C'est l'initiative phare du président Abdelmadjid Tebboune, censée répondre aux revendications du Hirak, le mouvement de contestation né le 22 février 2019 et qui avait conduit au départ de l'ancien président Abdelaziz Bouteflika. L'Assemblée populaire nationale (APN) a adopté ce 10 septembre le projet de révision de la Constitution, avant sa soumission à un référendum populaire, prévu le 1er novembre.
La dernière mouture amendant la loi fondamentale a été approuvée à l'unanimité par les 256 membres présents de l'Assemblée populaire nationale, sur les 462 élus siégeant habituellement, lors d'un vote à main levée. Ce projet de réforme sera soumis à un référendum populaire le 1er novembre, date anniversaire symbolique du début de la Guerre d'indépendance (1954-62).
L'objectif est «l'instauration d'un Etat moderne s'employant à servir le citoyen et à rétablir sa confiance, un Etat où la vie politique est régie par les principes de transparence, de régularité, de reddition de comptes et de compétence et qui sépare l'argent de la politique et lutte contre la corruption», a résumé le Premier ministre, Abdelaziz Djerad, lors de la présentation du projet de loi devant la commission des affaires juridiques de l'APN, le 8 septembre.
Adopté le 6 septembre lors d'un Conseil des ministres présidé par le président Abdelmadjid Tebboune, le projet de révision de la Constitution a été élaboré par un comité d'experts qui a analysé et sélectionné des propositions reçues de la part «des différentes franges de la société, de personnalités nationales et de forces politiques, et dont le nombre s'élève à 5 018», selon Algérie Presse Service (APS).

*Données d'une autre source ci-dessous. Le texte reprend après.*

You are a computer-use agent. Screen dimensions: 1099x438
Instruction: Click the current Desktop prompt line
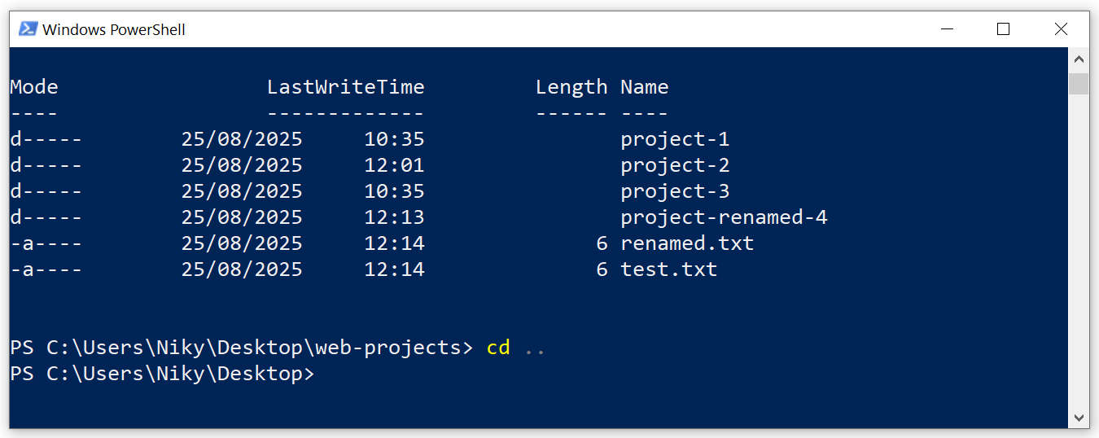161,374
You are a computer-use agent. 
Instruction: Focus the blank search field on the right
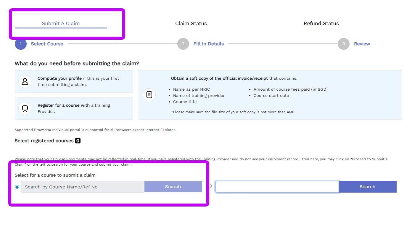[277, 187]
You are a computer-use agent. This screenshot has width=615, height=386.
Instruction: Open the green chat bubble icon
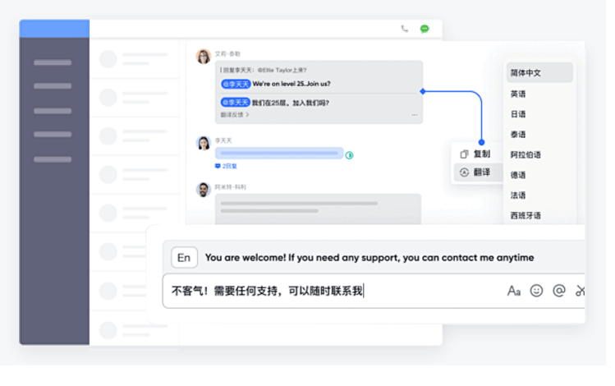425,29
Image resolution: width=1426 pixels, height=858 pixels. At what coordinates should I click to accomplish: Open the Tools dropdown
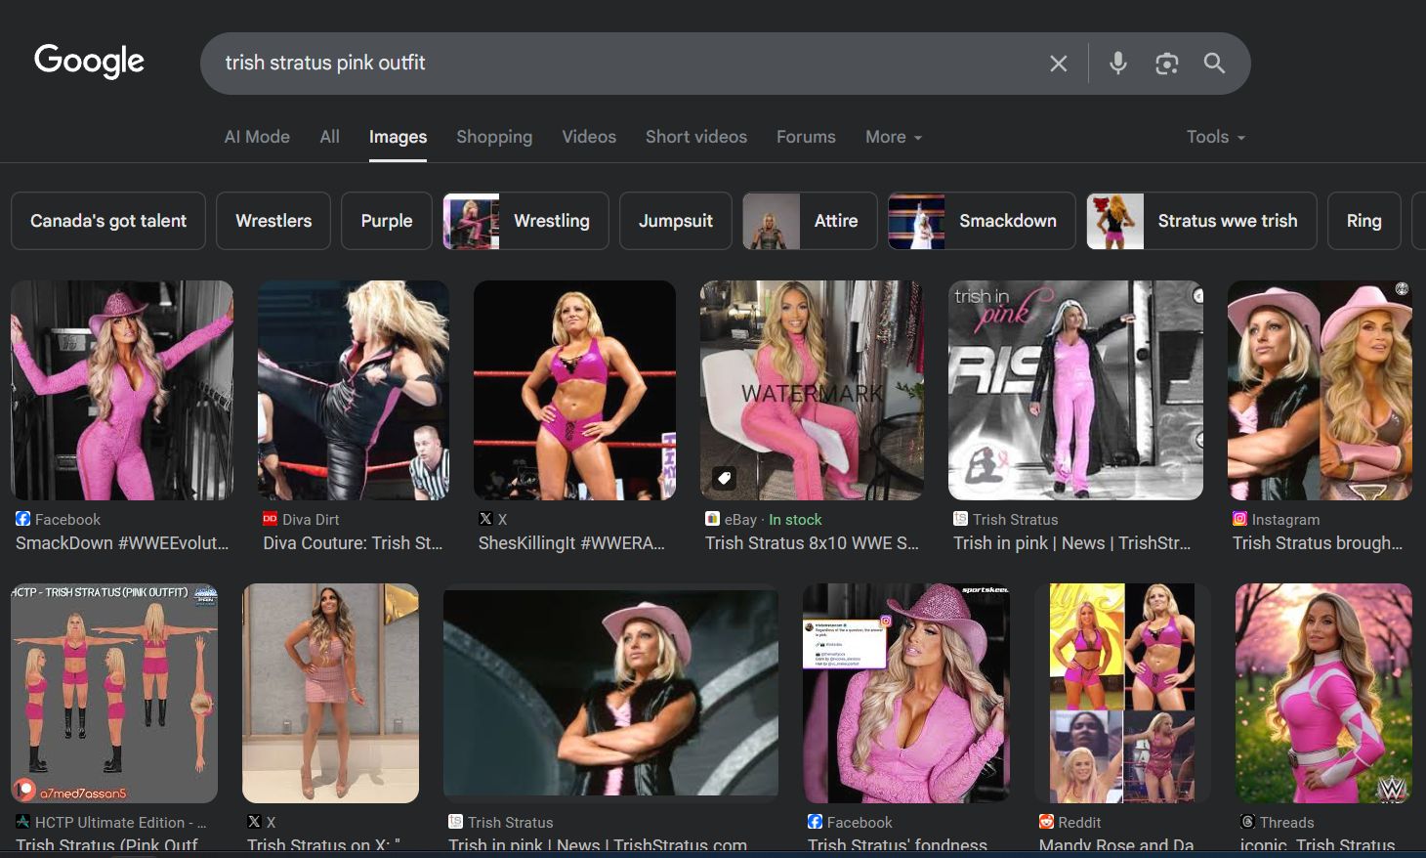1215,137
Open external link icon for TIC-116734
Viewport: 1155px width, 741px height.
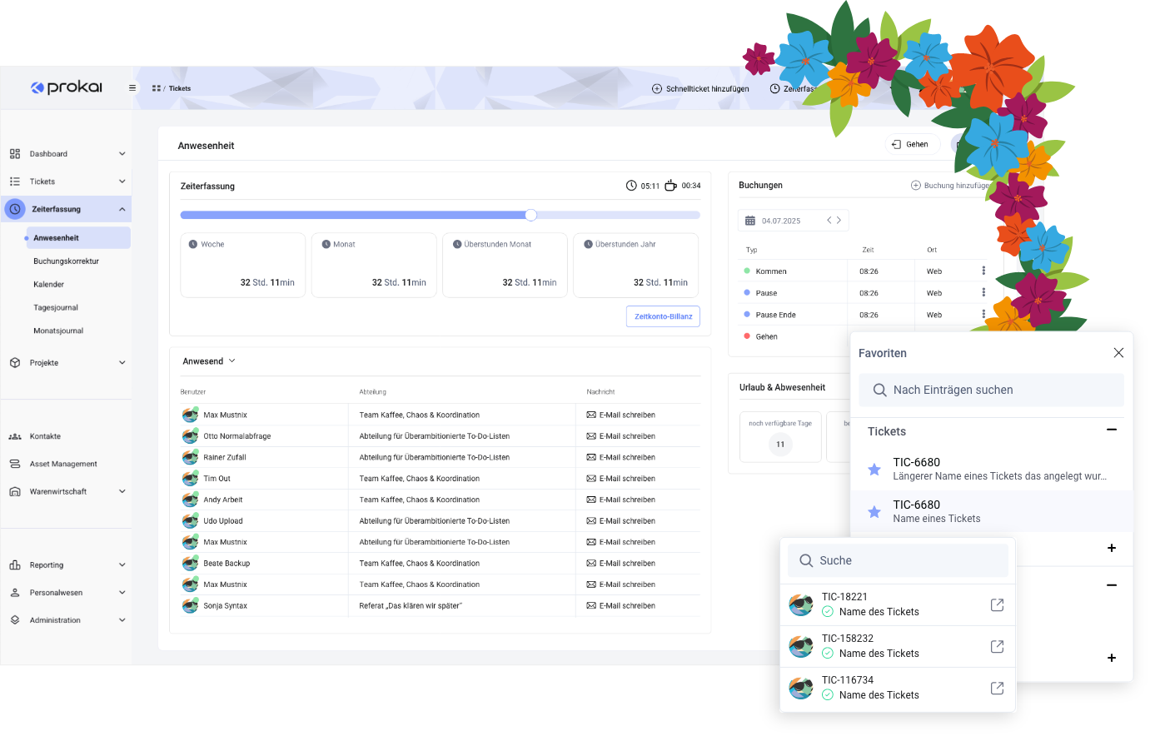click(x=997, y=688)
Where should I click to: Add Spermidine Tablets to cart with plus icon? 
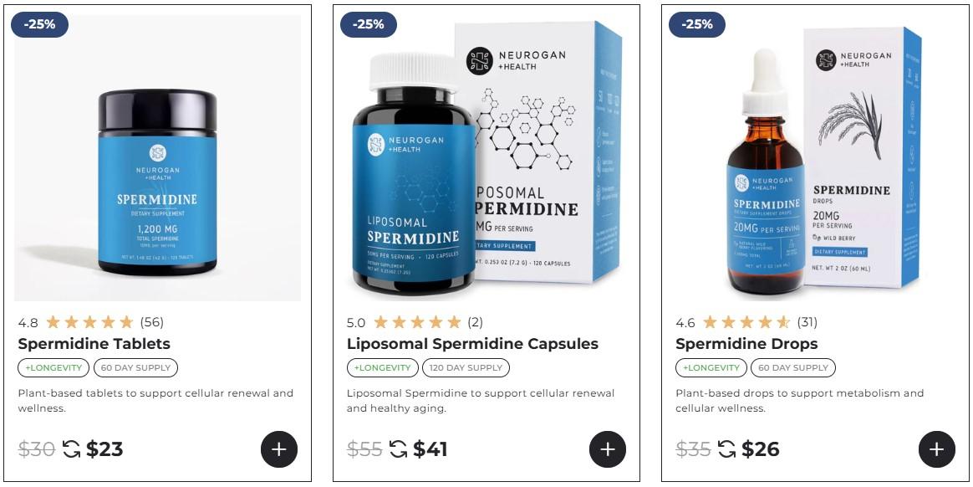279,449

Le projet «répond aux revendications du Hirak populaire authentique béni», a déclaré le président Tebboune lors du Conseil des ministres, affirmant avoir veillé à ce que la Constitution, dans sa nouvelle mouture, soit «le plus largement consensuelle», en dépit des entraves imposées par la crise sanitaire. Ce texte propose, selon lui, «un changement radical du mode de gouvernance» et promet de promouvoir «la prévention et la lutte contre la corruption», la «justice sociale» et «l'ancrage du pluralisme médiatique libre et indépendant». Le projet d'amendement prévoit également de renforcer le principe de séparation et d'équilibre des pouvoirs afin d'épargner au pays «toute dérive de despotisme tyrannique», de moraliser la vie politique et de rendre transparente la gestion des deniers publics.

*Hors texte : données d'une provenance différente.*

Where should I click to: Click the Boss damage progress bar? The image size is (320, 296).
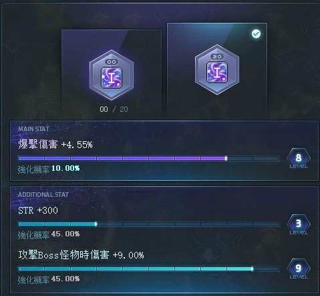pyautogui.click(x=149, y=269)
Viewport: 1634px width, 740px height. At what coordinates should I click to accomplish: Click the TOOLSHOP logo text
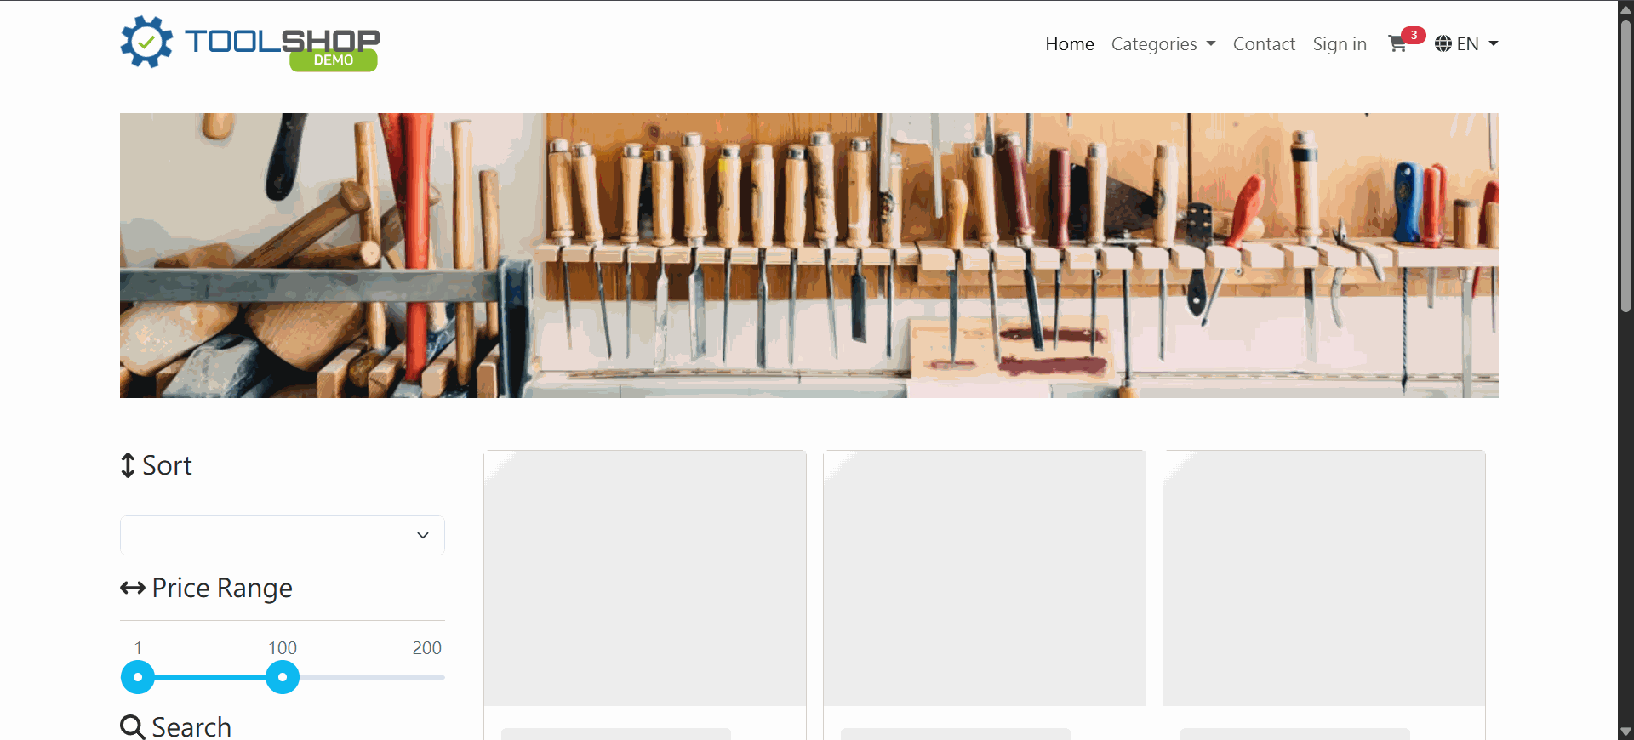281,40
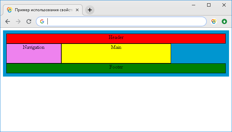Click the empty blue area right of Main
This screenshot has width=232, height=132.
198,53
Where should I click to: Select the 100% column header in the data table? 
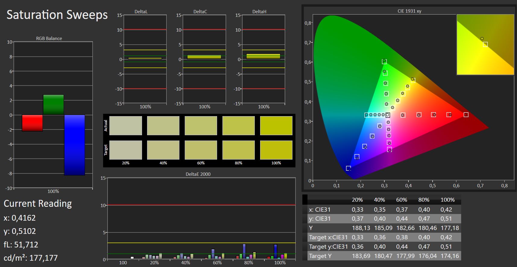447,200
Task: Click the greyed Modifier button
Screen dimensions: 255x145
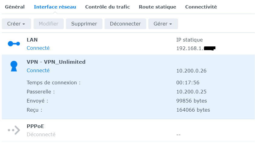Action: 49,24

L'opposition pas convaincue
Malgré le vote à l'unanimité, le projet ne fait pas consensus au sein même de l'APN et est déjà critiqué par des juristes et des défenseurs des droits de l'Homme.
L’Assemblée n’a pas le droit de débattre cette loi, alors pourquoi la soumettre au vote des députés ?
Des partis politiques siégeant à l’Assemblée populaire nationale (APN), comme le RCD, El Adala et le MSP, ont en effet décidé de boycotter la séance plénière de ce 10 septembre. La veille, les débats autour de ce document se sont tenus au sein de la commission des affaires juridiques, administratives et des libertés de l’APN, puis les chefs des différents groupes parlementaires ont pu donner leur avis sur le contenu de cette Loi fondamentale. Cité par le quotidien francophone El Watan, Le député Lakhdar Benkhalef, du parti El Adala (qui se présente comme islamiste réformiste), ne comprend pas pourquoi ce projet passe par le vote de l’Assemblée alors que les élus n’ont ni le droit de débattre de son contenu en plénière ni d’introduire des propositions d’amendements. «Si du point de vue de la légitimité, l’Assemblée n’a pas le droit de débattre cette loi, alors pourquoi la soumettre au vote des députés ? «La plupart de nos propositions n’ont pas été prises en compte ; en plus, le document en notre possession comporte beaucoup de fautes d’orthographe et trop de contradictions !» regrette Benkhalef.
Voilà ce à quoi aboutit une constitution écrite par le haut et non écrite par le bas, par le peuple, c’est-à-dire par une Assemblée constituante
El Watan rapporte également que face au Premier ministre, le député Bouharoud du parti MSP (qui se présente comme islamiste modéré) a soutient que la mouture ne contient aucune garantie constitutionnelle «sur la transparence des élections, ne criminalise pas la fraude électorale et ne prévoit aucune mesure [contre ce qu'il considère comme] le plus grand fléau à l’origine de toutes les crises du pays». Pourtant, selon l'APS, le texte prévoit la création d'une Autorité nationale indépendante des élections.
Pour Massensen Cherbi, professeur de droit public, partisan du Hirak, le projet de révision constitutionnelle vient «renforcer les mécanismes constitutionnels de l’autoritarisme algérien». «Voilà ce à quoi aboutit une constitution écrite par le haut et non écrite par le bas, par le peuple, c’est-à-dire par une Assemblée constituante», déplore ce spécialiste.
Dans une lettre adressée au président Tebboune le 5 juillet dernier, qu’il a rendue publique le 9 septembre, l'avocat Mostefa Bouchachi, figure du Hirak, après avoir été destinataire de la première mouture du projet, n'est pas plus tendre. Il y fait remarquer que toutes les révisions constitutionnelles passées ont été à l’initiative du pouvoir, alors qu’une Constitution consensuelle doit émaner du peuple à travers une instance élue.